If you change the control model and the new model has the same default processor, we would still re-process the image, even if there was no need to do so.
With this change, if the image and processor config are unchanged, we bail out.
Graph, metadata and workflow all take stringified JSON only. This makes the API consistent and means we don't need to do a round-trip of pydantic parsing when handling this data.
It also prevents a failure mode where an uploaded image's metadata, workflow or graph are old and don't match the current schema.
As before, the frontend does strict validation and parsing when loading these values.
The previous super-minimal implementation had a major issue - the saved workflow didn't take into account batched field values. When generating with multiple iterations or dynamic prompts, the same workflow with the first prompt, seed, etc was stored in each image.
As a result, when the batch results in multiple queue items, only one of the images has the correct workflow - the others are mismatched.

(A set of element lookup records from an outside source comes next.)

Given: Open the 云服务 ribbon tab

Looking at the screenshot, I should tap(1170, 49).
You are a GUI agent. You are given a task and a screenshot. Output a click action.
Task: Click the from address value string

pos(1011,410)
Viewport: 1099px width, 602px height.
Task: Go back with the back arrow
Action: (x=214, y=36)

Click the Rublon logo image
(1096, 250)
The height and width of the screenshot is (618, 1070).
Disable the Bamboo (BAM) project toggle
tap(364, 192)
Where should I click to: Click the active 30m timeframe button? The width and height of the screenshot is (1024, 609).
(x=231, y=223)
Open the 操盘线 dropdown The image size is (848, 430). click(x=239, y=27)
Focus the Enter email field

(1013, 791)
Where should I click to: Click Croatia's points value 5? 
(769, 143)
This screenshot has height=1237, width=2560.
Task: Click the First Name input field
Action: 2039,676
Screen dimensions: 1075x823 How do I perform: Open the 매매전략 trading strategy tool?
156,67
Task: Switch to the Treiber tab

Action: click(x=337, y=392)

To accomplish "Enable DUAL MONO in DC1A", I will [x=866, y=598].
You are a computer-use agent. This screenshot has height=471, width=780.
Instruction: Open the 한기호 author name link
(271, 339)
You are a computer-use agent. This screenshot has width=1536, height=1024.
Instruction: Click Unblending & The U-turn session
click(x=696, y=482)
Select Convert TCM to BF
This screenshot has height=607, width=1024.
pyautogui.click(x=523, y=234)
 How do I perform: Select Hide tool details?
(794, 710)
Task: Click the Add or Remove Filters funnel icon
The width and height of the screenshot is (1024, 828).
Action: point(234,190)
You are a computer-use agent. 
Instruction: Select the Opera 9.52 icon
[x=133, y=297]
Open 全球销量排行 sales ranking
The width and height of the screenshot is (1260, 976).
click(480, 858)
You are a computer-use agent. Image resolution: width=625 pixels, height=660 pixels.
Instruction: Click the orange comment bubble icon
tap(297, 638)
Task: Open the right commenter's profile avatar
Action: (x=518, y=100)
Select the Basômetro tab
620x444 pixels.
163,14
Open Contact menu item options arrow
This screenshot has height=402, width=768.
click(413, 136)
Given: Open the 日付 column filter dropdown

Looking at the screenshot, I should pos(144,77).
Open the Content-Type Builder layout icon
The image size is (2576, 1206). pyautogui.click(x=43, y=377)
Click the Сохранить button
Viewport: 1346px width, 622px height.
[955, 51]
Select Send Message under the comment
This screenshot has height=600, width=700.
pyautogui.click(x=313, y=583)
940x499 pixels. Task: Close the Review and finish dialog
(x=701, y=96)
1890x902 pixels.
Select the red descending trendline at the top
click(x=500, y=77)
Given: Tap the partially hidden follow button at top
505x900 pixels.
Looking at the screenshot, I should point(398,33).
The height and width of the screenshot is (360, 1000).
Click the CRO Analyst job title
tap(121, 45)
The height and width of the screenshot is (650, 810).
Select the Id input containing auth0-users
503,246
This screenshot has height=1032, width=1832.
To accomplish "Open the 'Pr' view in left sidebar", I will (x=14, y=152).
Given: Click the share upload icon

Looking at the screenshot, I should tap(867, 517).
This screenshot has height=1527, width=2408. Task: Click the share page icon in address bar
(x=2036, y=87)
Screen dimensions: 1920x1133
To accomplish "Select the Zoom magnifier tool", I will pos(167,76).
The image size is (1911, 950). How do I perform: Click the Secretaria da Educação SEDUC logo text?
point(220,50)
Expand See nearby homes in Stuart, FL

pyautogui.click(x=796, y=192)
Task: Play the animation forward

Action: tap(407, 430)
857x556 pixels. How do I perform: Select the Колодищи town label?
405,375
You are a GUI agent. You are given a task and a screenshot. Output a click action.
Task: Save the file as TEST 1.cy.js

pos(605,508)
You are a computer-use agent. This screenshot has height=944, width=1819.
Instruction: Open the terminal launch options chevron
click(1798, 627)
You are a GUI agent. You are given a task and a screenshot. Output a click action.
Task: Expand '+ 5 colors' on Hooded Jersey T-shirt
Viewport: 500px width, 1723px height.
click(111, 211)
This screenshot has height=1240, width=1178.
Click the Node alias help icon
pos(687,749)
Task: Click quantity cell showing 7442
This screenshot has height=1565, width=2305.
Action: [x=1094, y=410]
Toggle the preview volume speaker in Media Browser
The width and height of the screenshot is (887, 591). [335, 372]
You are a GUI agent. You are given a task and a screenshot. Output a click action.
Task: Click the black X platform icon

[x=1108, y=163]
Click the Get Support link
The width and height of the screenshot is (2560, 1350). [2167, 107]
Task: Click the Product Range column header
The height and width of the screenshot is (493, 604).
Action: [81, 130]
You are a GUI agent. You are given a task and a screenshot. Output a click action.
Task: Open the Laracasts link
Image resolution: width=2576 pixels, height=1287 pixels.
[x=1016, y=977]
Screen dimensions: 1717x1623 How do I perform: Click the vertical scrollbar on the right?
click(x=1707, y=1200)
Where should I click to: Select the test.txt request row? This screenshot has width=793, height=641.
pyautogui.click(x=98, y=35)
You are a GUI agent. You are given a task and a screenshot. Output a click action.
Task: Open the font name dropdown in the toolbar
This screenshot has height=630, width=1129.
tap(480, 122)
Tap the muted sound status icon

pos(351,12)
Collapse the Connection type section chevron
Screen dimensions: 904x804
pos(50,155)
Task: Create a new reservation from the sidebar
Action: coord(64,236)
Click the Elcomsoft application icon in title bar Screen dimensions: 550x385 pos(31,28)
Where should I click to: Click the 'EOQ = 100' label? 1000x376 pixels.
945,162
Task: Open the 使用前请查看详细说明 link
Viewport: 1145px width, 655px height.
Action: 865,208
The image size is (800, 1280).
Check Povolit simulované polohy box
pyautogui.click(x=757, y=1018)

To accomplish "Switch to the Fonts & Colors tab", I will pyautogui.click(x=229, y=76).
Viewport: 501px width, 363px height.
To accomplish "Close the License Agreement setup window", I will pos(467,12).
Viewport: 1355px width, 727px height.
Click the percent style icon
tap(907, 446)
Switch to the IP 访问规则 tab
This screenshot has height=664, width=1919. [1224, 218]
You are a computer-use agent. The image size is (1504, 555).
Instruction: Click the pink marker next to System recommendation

To work around this, we can store the _graph_ in the image metadata (alongside the workflow, if generated via workflow editor). When loading a workflow from an image, we can choose to load the workflow or the graph, preferring the workflow.
Internally, we need to update images router image-saving services. The changes are minimal.
To avoid pydantic errors deserializing the graph, when we extract it from the image, we will leave it as stringified JSON and let the frontend's more sophisticated and flexible parsing handle it. The worklow is also changed to just return stringified JSON, so the API is consistent.